WORK INSTRUCTIONS:
Copy the records word for word, starting at the line that contains "Given: Click the 66,300 current price tag" and going through the end of the records, and leave the pictures out of your copy.

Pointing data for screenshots
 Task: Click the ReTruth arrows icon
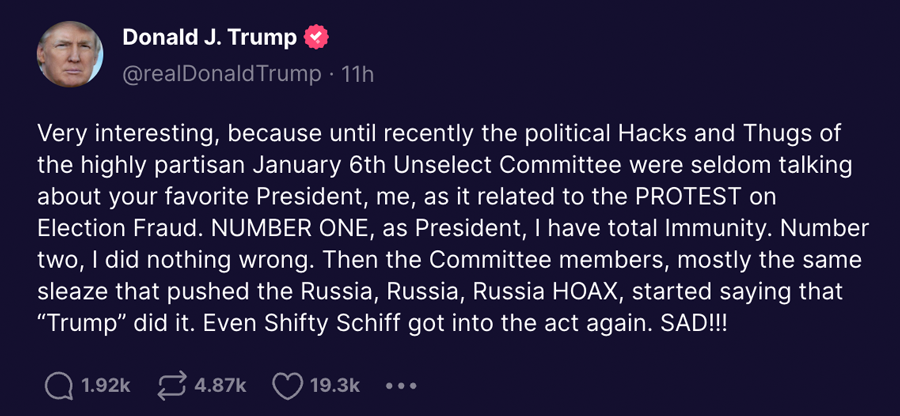(172, 386)
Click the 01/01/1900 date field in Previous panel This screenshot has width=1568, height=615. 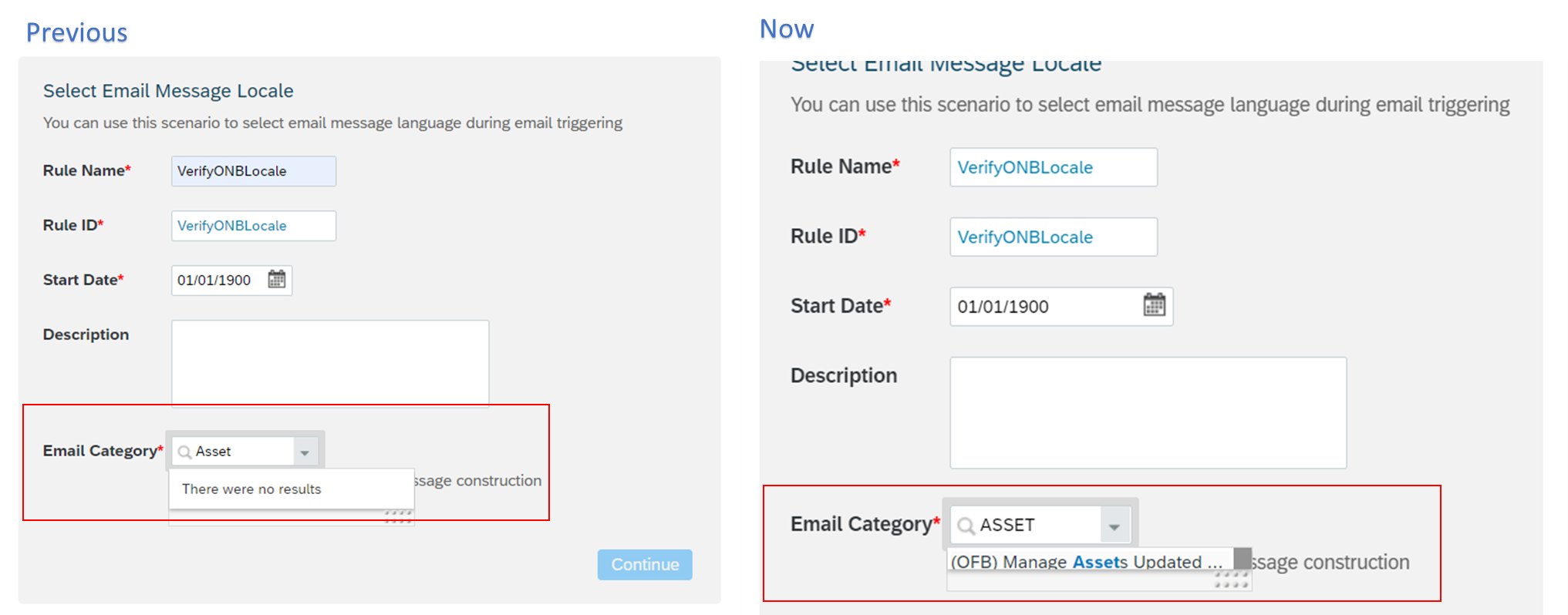(216, 280)

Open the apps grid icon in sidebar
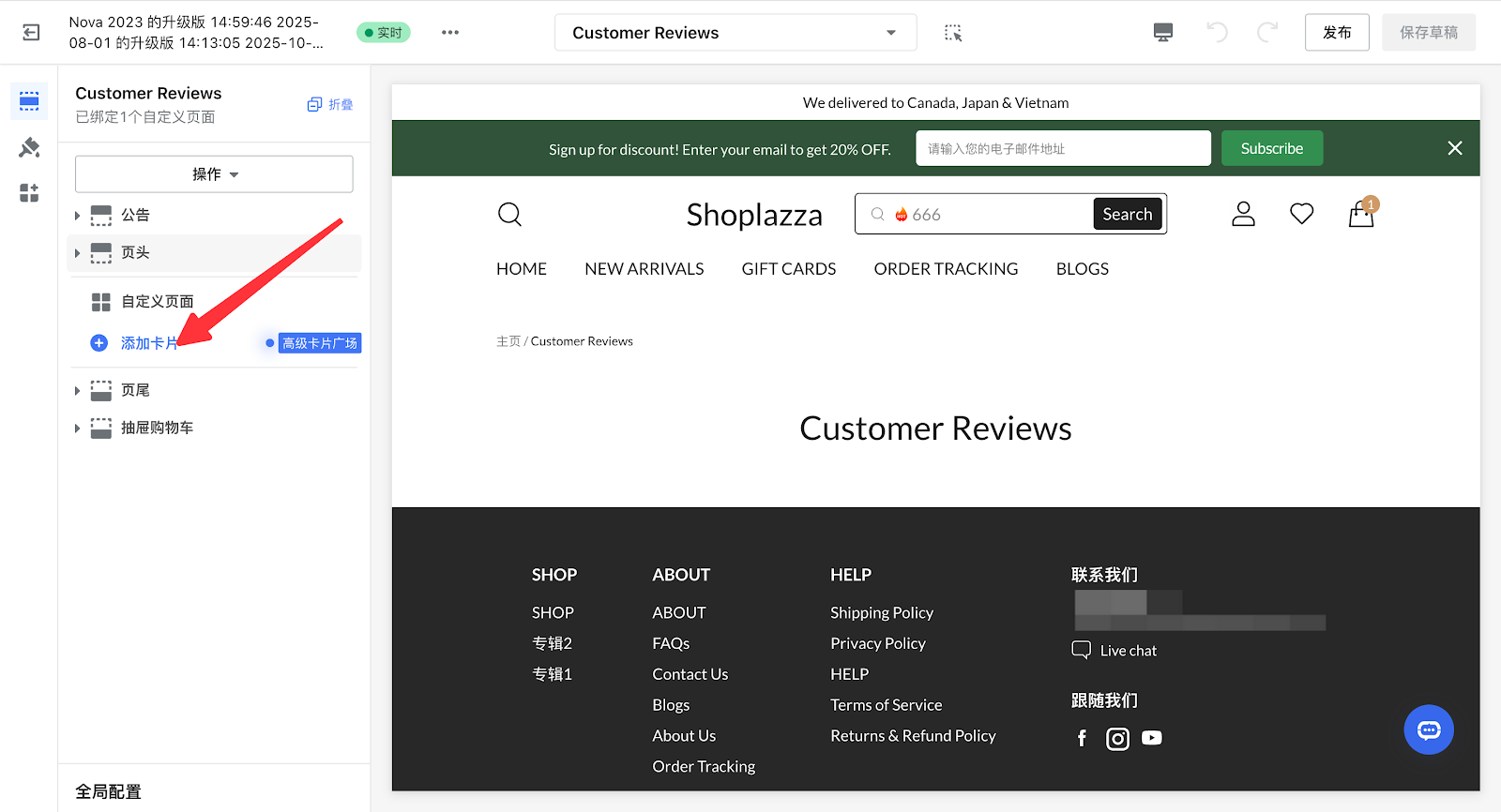tap(29, 193)
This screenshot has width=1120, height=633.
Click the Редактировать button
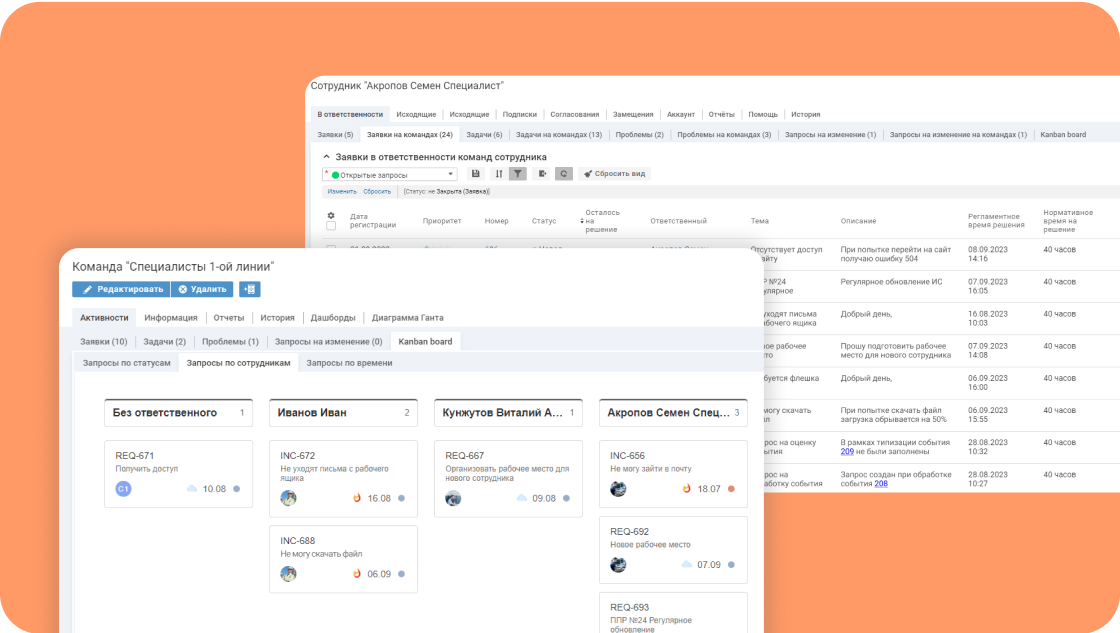click(x=121, y=289)
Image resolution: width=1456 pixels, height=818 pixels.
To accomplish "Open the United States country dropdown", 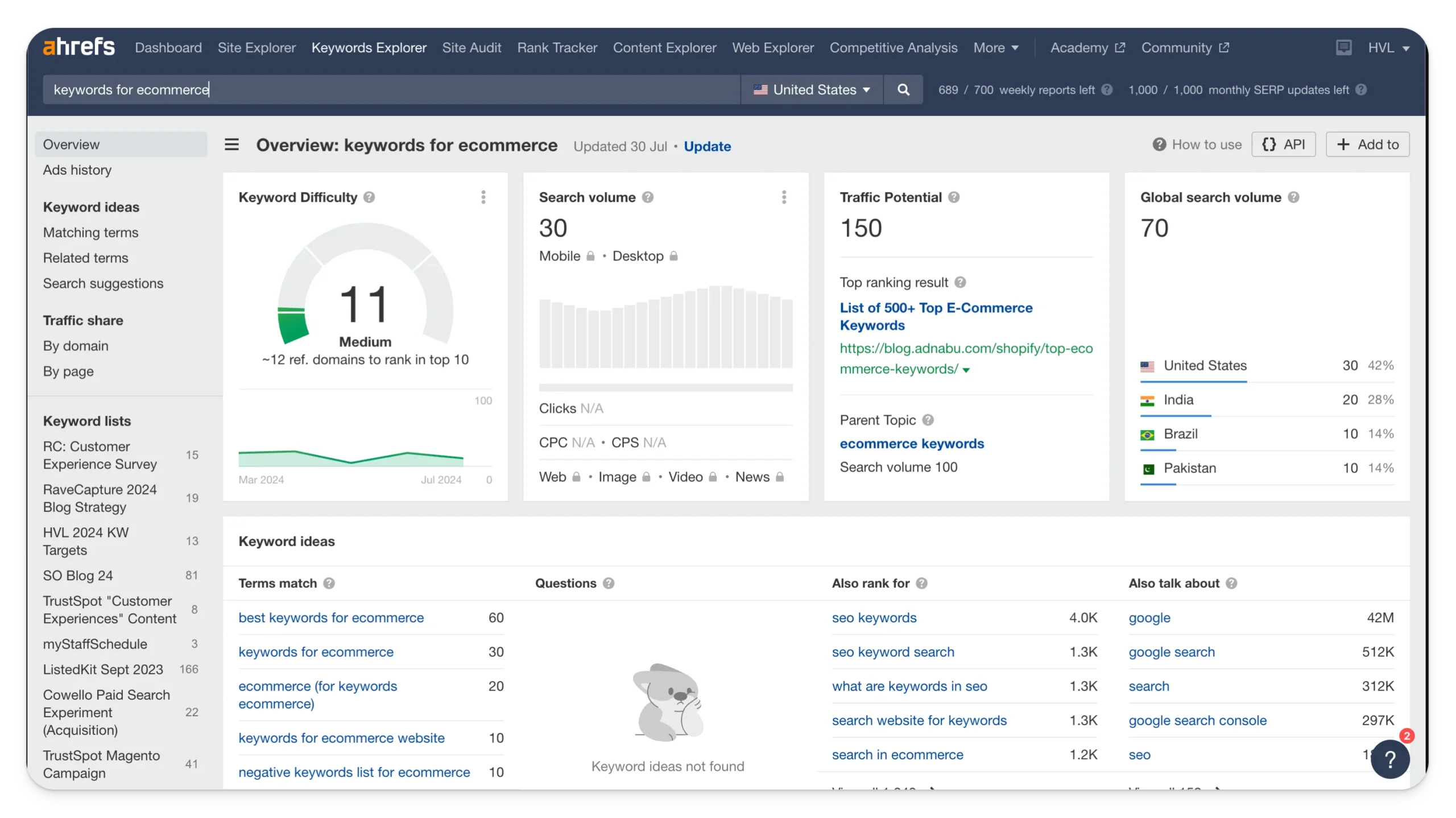I will (x=812, y=90).
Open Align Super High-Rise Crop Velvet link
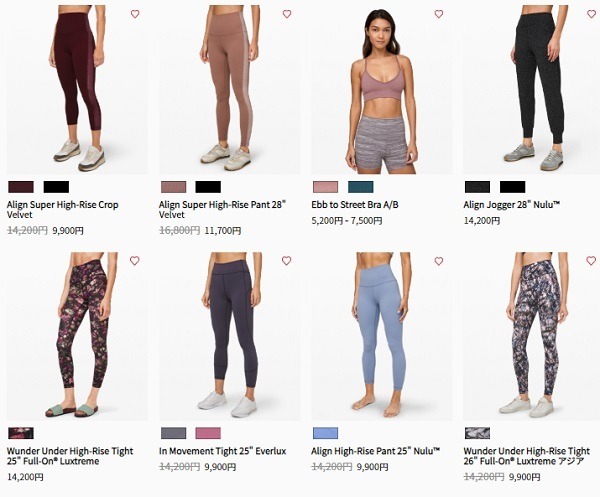The width and height of the screenshot is (600, 497). (62, 210)
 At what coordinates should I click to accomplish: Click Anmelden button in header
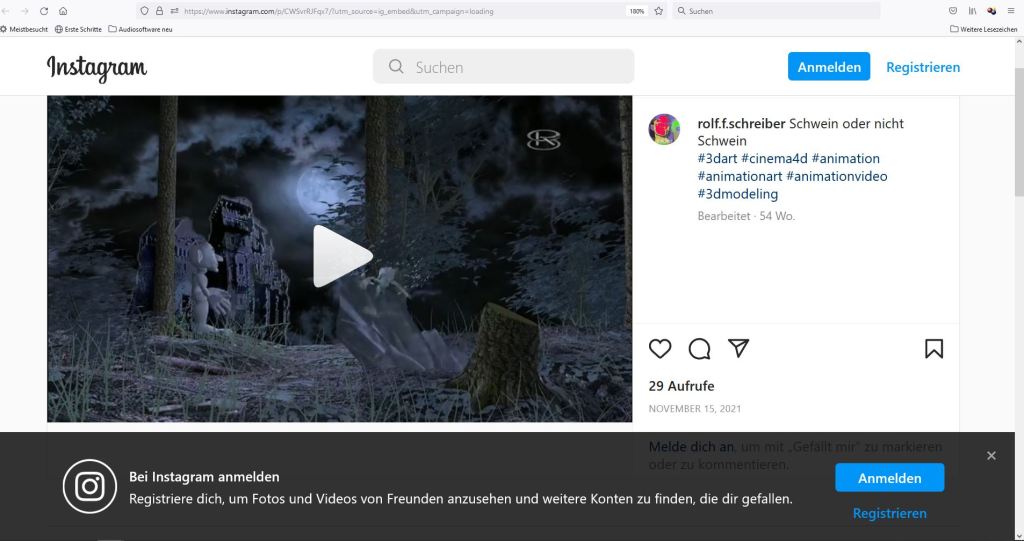(x=828, y=67)
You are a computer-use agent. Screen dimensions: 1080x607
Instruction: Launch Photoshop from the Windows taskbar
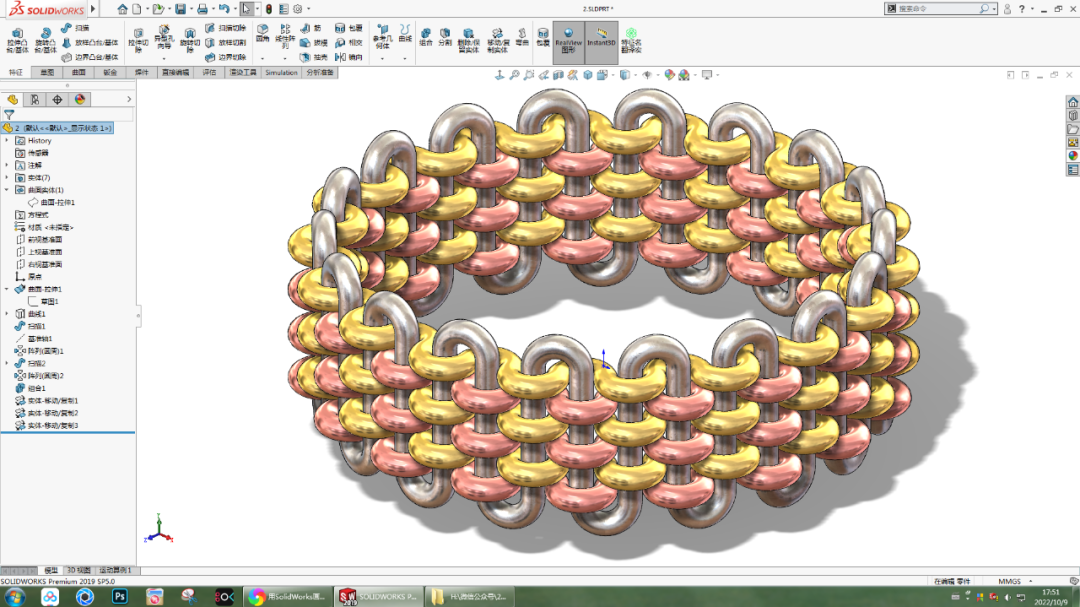click(117, 596)
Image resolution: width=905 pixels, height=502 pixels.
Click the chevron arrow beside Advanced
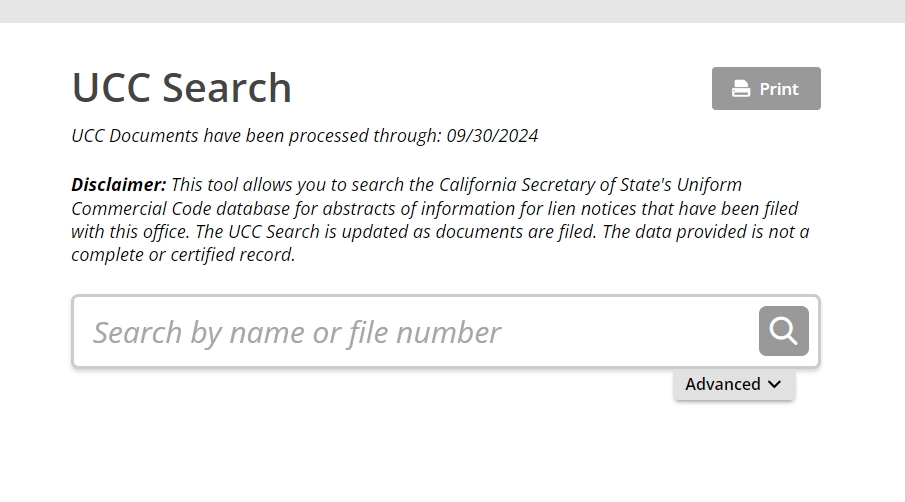774,384
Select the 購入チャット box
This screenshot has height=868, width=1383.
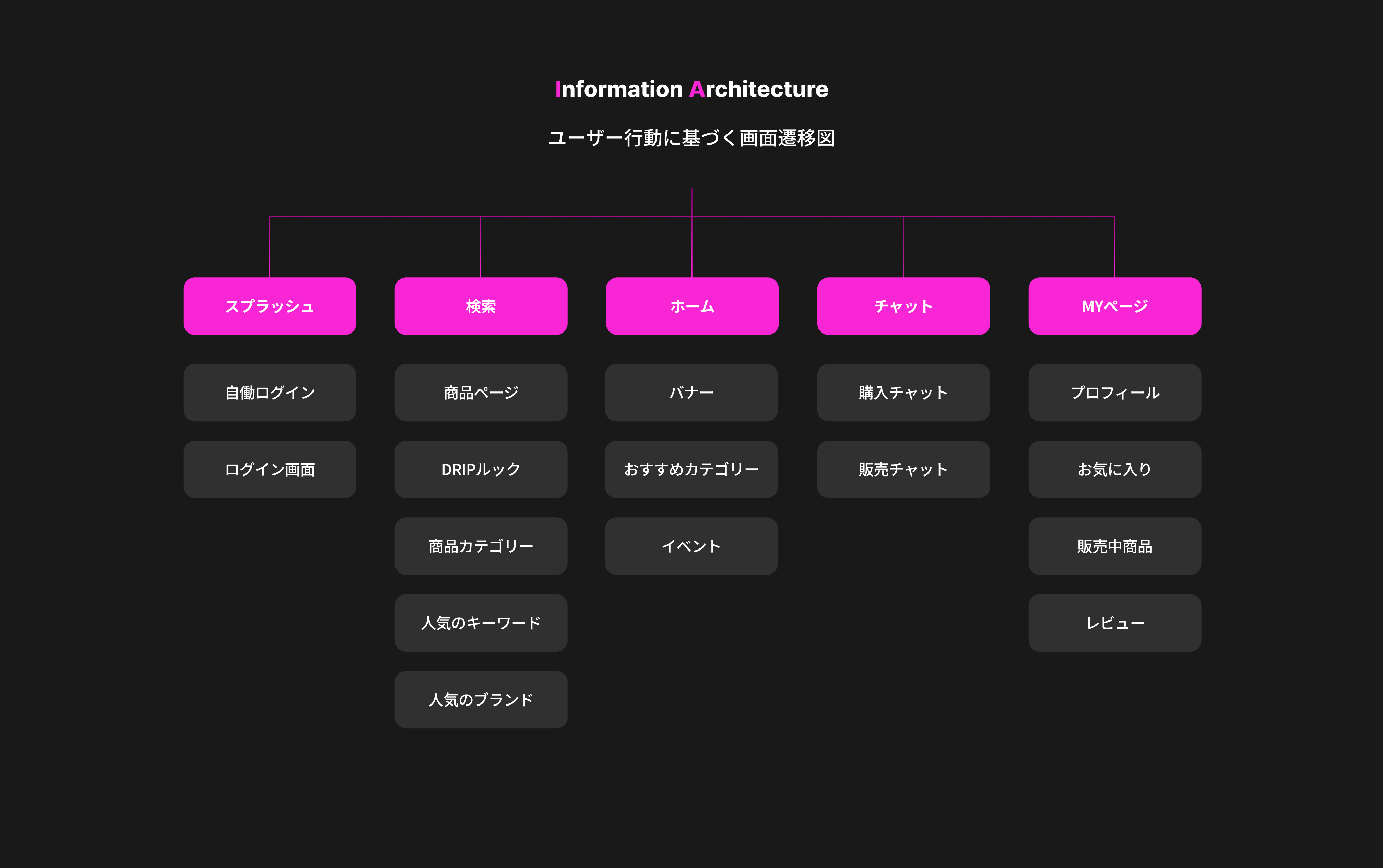(903, 393)
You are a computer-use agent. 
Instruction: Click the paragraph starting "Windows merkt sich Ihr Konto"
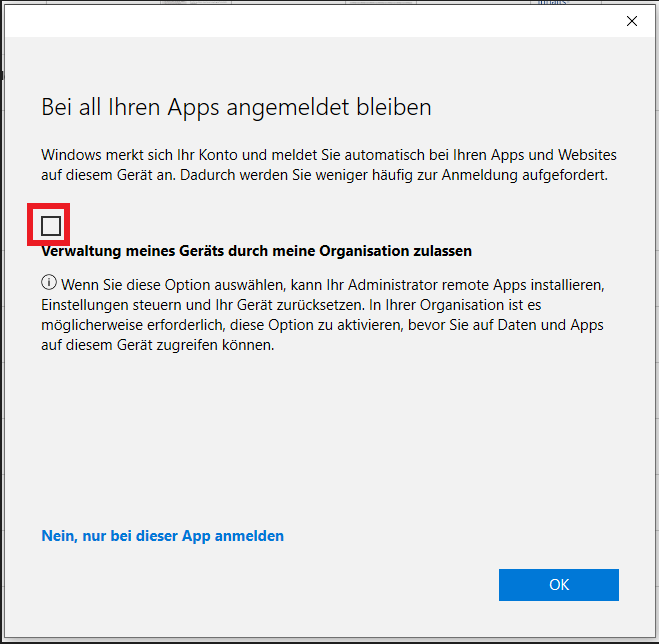329,165
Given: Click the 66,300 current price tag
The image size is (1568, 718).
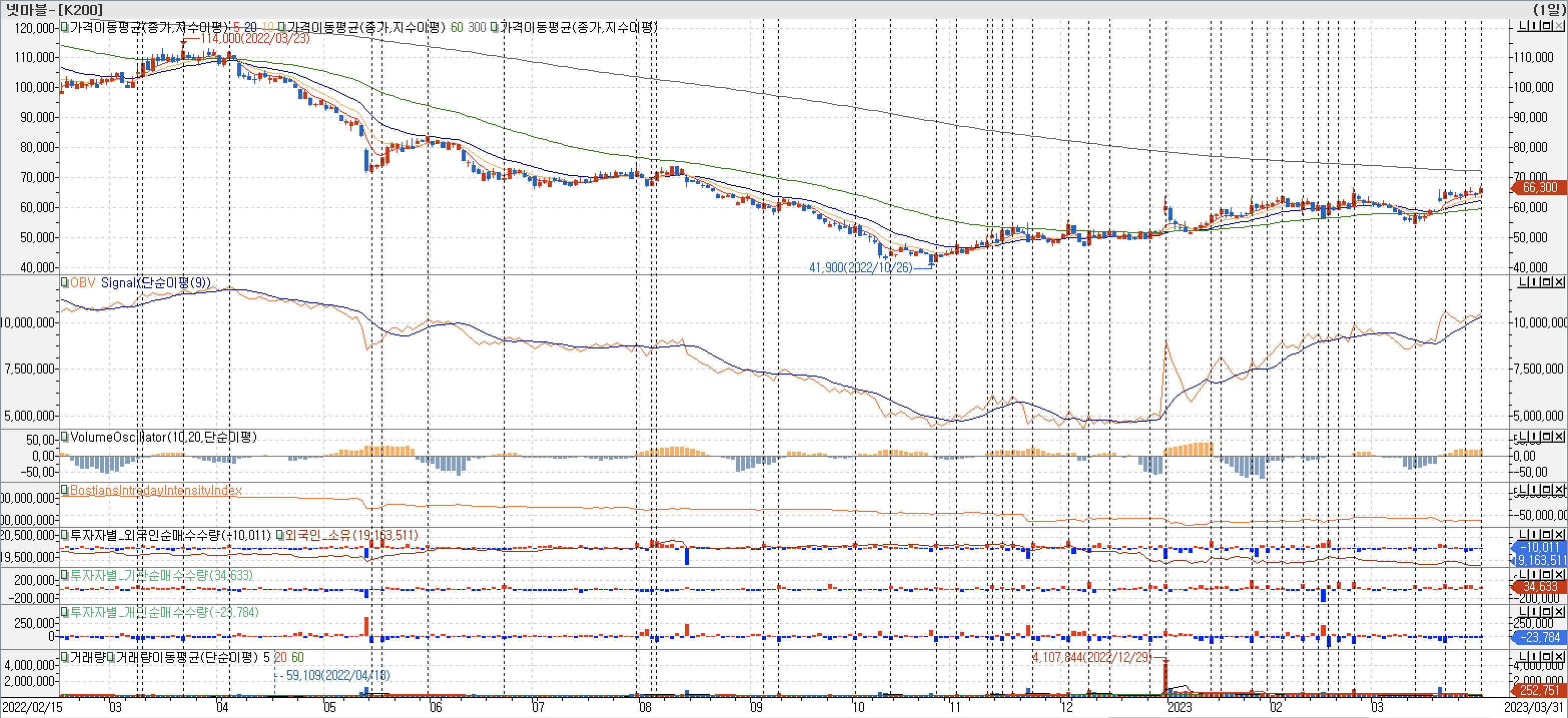Looking at the screenshot, I should pos(1539,188).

WRITTEN RESPONSE:
Given: Click the 66,300 current price tag
The image size is (1568, 718).
Looking at the screenshot, I should pos(1539,188).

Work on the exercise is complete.